Jobs:
1. Return the passage of the terrain heightmap discussion from "Once you have the" to "at this point.", word for word.
2. Supply the next part of the discussion about building game terrain from heightmaps, starting after its final sentence.

Selected extract:
>>>>>

I mean, if instead of a landscape of 16km x 32km I would use a 8km x 16km (so divided by 2), then I guess it would be easier to import in UE and less performance costly?

Your first step is to learn how to use GrassGIS or any other gis program.

I have started using QGIS. Do you think GrassGIS is better? Any other recommendation?

The second task is for you to study and understand what the ESRI format is and why it’s important.

I have actually been reading about this format because I have 8 heightmaps that combined would form the level for my game. This heightmaps are in format .asc and I was wondering if I could stitch them together, when I found different people asking the same and also trying to export in one ESRI document. I still have a lot to read though.

Anyways, do you think I should import these tiles individually? Or should I stitch them in one gigantic 16km x 32km heightmap?

The sub step to the second point here would be to lern how to process vector shapes in the GIS program so that you can offset the value of the heightmap prior to export based on custom modifiers (adding in river beds and lakes which lidar doesn’t scan).

While I do not know how to do this yet with QGIS, I was doing so in GAEA. I guess I will have to learn how to do it in QGIS (or any other GIS program).

Once you have the tiles done, then you can start working on producing slope maps to dress them (materials) in GIS, and export the matching tile sets for the materials to use.
Once you have those, you can move the terrain to just about anything including Gdot or a different DCC. It sort of becomes trivial at this point.

So basically, when I have the heightmaps in ESRI, I can start modifying them in GAEA, Blender or something like that? I use blender for sculping buildings, characters, weapons, etc etc etc. But for the terrain maybe use GAEA that has nice nodes to automatically do stuff like rivers, erosion, blablabla? Although to export in more than 1k I would need the paid version. Any free alternative?

And with respect to using 1 material with many textures, do you mean baking it into the mesh when importing? I am familiar with texture atlases and arrays. Would this be like an array?

Thanks a lot!

Doesn’t really matter to the GFX unless you exceed 3billion tris in total on the scene - then you start to get problems.

<<<<<

(Data listing)

>>>>>

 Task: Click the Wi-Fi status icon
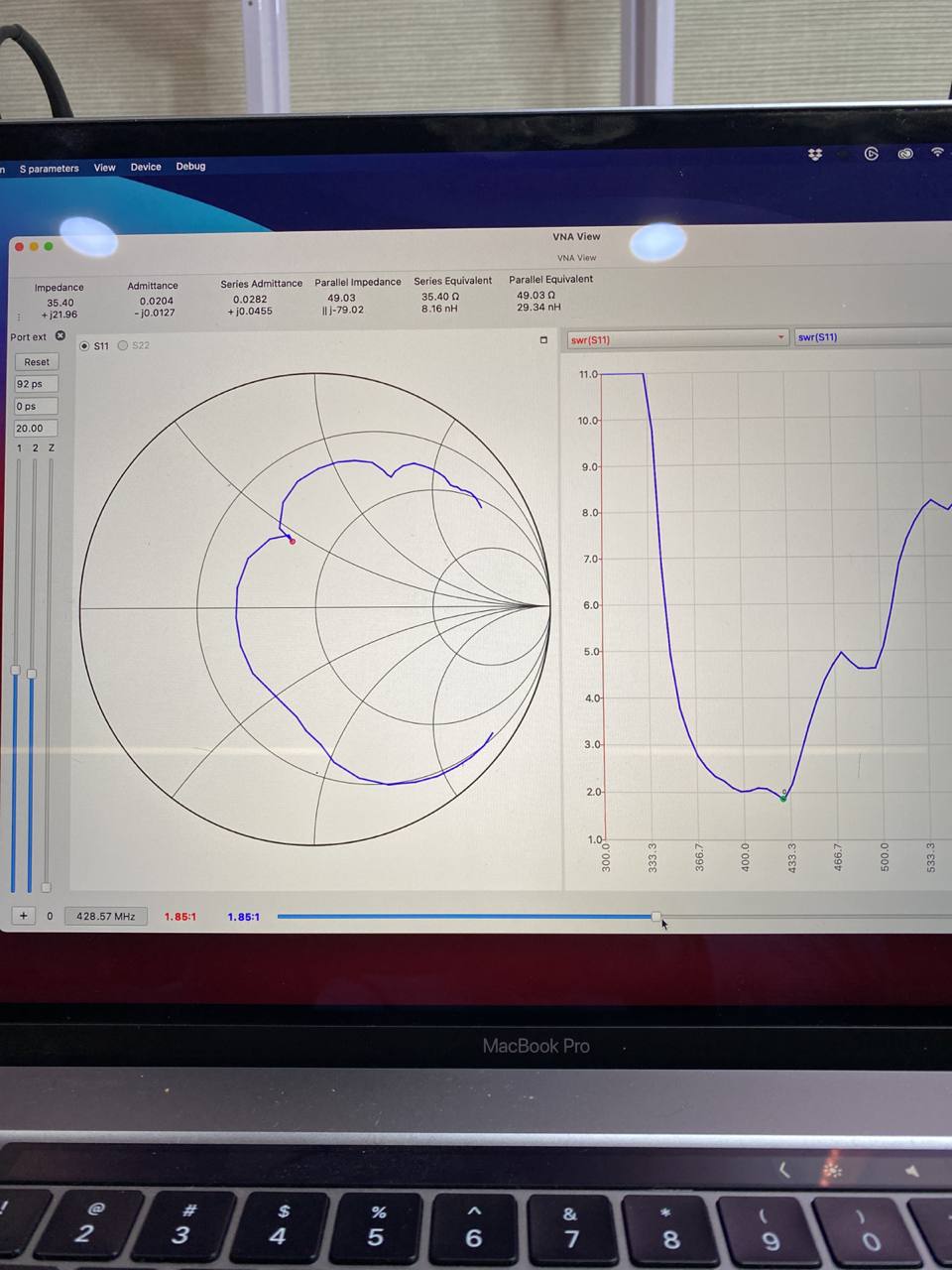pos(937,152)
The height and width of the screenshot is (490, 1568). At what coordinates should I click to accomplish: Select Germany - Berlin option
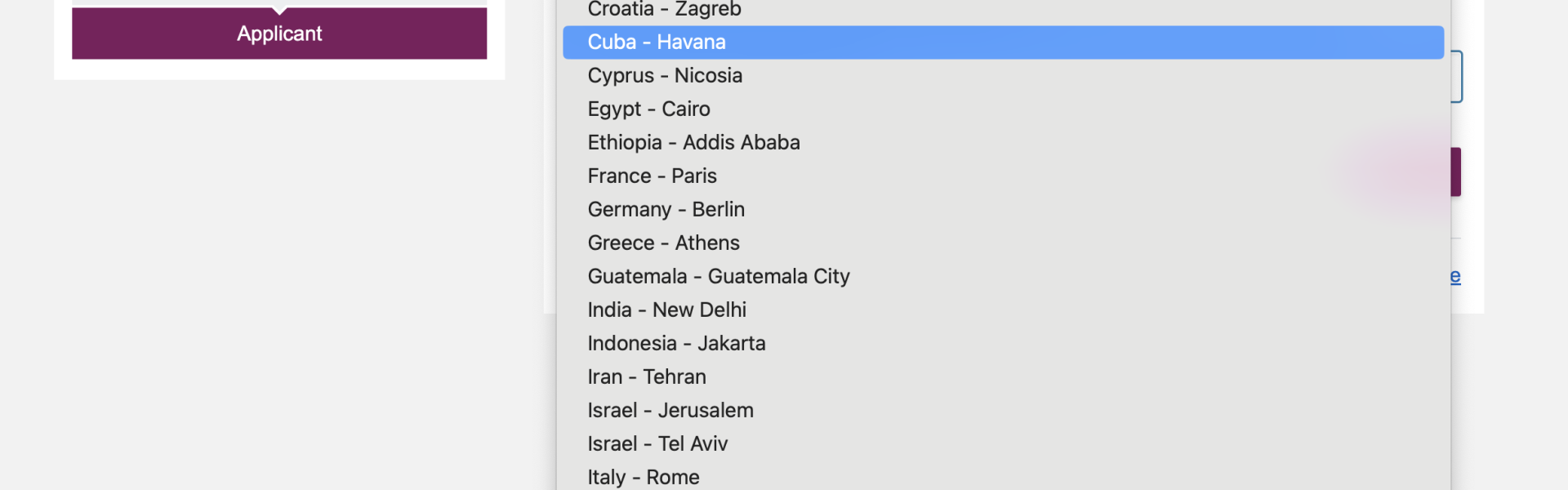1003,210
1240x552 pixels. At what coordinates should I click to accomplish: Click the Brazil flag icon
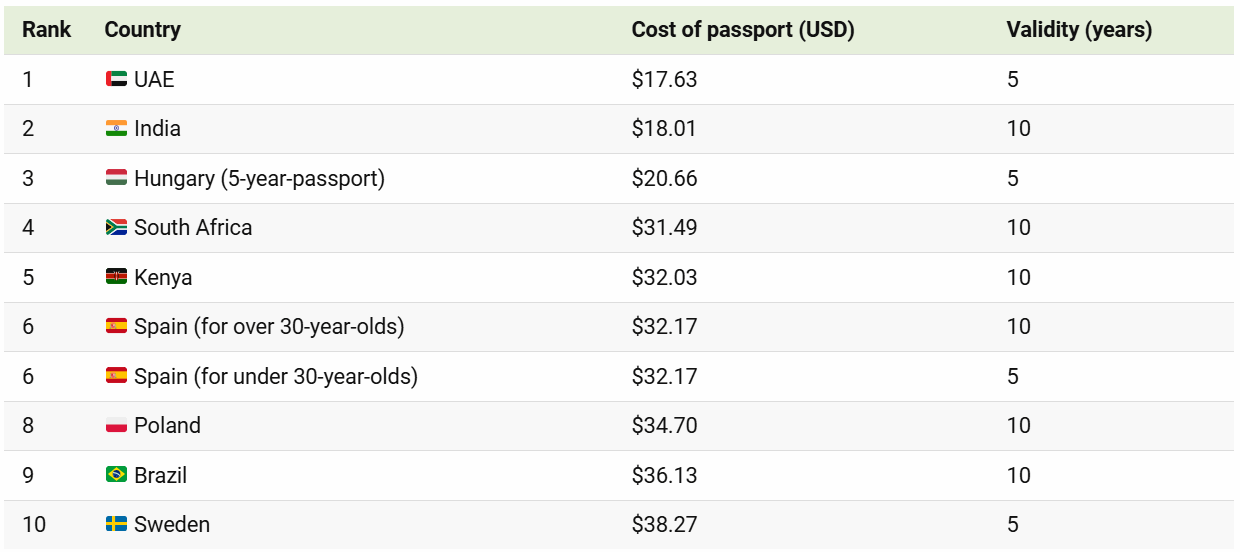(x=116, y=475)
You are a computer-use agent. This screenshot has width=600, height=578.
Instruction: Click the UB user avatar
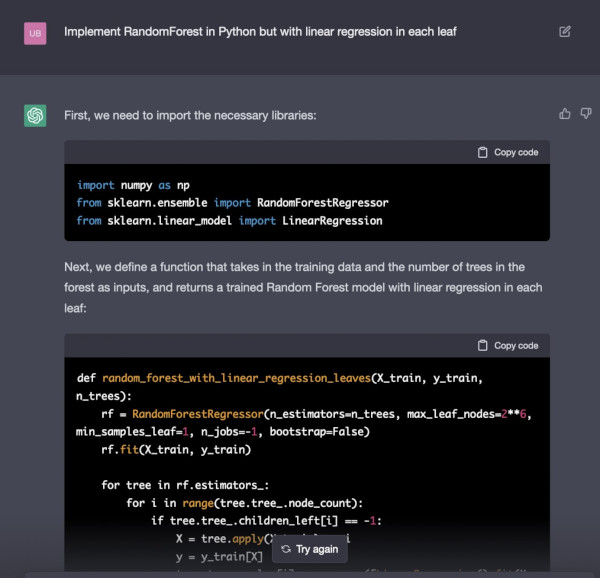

<<<<<

Exercise results:
1.
Once you have the tiles done, then you can start working on producing slope maps to dress them (materials) in GIS, and export the matching tile sets for the materials to use.
Once you have those, you can move the terrain to just about anything including Gdot or a different DCC. It sort of becomes trivial at this point.

2.
And yes, Nanite would definitely fix whatever tris count issue you’d run to once it’s properly working (which I think it still isn’t).

Whatever feels comfortable to work on with your GFX on a “single tile” setup. Could be 2km^2 or even 8km^2 just depends on hardware.

Doesn’t really matter. Your worse possible performance is going to be 4 landscapes present at the same time. Anything more than 4 landscapes is already unusable with your GFX.
Anything less will obviously perform a little better.

Same stuff. Whatever you think you can find the best tutorials for is what you should use.
If all you can find is videos you can’t understand the people speaking in as a source of a tutorial, then you probably won’t get very far.

Your computer probably won’t be able to handle that - 16bit files are large to begin with. anything above 4k pixels in size is already a stretch to work with in terms of computation times/read from disk off an m.2.

Yes (note that the esri format has nothing to do with anything though). I’d just keep using a GIS program until I’m ready to make meshes, then take it to blender or better yet, Houdini, or the recently ruined by acquisition but still decent ZBrush.

Houdini comes with similar features.
Blender has plugins for them.

Nha, more basic.
A packed texture with stuff RGBA packed to different textures, usually:
R=Roughness, G=Gloss, B=Metallic, A=Transparency.
Whatever else works for the terrain can be substituted into the channels.
Plus 1 base color, and 1 normal map.
and additionally/optionally, one physmap to give the terrain/mesh different physical materials matching it’s paint.
If you then make it react at runtime you also likely need 1 RT(render target) vector field texture added onto the material.

I suppose one could try to use Virtual Textures for this, but I don’t really think you’d gain much or any performance from it.
You could though because the terrain being so large, then part of the texture used probably wouldn’t need to be loaded in until visible.
Thing is, the cost is already so low that it’s hard to compare/count.

anyway you should circle back to that once you figure out the GIS program and the height-map production which will no doubt take a while.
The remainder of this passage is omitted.